TASK DETAILS: Note every line in the entries that contains the string "Select", and copy it.

Stored data
_ _ _ _
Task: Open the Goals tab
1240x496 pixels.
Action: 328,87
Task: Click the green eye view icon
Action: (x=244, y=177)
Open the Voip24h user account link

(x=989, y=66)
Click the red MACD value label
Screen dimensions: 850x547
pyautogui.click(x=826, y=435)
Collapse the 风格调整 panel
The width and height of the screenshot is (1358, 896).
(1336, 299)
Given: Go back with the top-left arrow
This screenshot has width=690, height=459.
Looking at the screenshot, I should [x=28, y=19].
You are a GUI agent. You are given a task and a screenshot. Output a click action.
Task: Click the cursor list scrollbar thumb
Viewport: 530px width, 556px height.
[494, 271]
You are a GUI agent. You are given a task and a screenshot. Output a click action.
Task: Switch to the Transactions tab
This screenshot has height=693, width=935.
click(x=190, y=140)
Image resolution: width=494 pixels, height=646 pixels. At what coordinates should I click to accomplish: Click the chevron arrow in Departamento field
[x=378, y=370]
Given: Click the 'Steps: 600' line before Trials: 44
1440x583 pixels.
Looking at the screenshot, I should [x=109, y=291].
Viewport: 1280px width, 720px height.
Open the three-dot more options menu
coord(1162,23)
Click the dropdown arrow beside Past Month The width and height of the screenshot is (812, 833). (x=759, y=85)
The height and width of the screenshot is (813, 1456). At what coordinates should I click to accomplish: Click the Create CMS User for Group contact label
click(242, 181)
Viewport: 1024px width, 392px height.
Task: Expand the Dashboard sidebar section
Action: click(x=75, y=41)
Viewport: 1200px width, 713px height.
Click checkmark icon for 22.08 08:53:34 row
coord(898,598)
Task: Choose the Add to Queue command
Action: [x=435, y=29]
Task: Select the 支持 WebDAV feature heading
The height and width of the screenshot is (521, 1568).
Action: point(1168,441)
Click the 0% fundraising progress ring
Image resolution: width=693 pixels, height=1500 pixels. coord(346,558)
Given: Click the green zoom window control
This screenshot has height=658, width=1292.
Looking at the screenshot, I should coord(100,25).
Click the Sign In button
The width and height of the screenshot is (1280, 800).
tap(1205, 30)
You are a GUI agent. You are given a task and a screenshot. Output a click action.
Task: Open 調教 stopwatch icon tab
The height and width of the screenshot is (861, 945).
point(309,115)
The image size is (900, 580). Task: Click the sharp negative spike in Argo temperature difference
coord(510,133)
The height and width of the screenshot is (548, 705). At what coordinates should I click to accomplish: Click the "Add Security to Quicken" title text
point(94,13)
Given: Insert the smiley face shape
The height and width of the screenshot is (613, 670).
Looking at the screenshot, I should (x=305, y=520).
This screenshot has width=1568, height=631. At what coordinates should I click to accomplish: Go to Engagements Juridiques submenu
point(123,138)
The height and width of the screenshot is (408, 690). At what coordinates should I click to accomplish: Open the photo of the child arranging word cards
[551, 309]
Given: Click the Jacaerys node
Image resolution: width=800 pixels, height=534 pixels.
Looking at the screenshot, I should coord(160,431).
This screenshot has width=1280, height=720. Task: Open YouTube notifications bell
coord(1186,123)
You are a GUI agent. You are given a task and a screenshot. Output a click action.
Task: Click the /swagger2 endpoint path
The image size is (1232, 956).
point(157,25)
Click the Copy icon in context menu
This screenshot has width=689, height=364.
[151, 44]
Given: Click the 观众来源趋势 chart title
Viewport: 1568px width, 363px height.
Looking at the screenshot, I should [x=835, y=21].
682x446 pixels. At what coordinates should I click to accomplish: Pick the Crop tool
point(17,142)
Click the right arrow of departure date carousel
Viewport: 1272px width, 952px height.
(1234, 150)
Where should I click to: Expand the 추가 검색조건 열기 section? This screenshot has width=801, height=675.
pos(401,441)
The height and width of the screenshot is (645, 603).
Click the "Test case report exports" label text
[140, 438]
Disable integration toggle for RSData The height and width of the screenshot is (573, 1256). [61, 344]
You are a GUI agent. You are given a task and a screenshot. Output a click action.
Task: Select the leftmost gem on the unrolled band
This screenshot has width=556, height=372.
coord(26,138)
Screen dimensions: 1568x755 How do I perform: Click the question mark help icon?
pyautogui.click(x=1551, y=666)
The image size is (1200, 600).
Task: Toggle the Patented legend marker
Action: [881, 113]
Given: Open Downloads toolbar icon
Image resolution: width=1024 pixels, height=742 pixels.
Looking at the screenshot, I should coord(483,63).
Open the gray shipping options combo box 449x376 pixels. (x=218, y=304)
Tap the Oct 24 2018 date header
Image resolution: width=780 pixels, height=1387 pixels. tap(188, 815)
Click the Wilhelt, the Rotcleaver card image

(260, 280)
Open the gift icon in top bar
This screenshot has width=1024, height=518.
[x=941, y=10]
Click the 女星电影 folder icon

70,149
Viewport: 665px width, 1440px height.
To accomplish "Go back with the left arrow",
_ _ _ _
REPLY:
Task: Select the 支持 WebDAV feature heading
Task: Select the leftmost gem on the unrolled band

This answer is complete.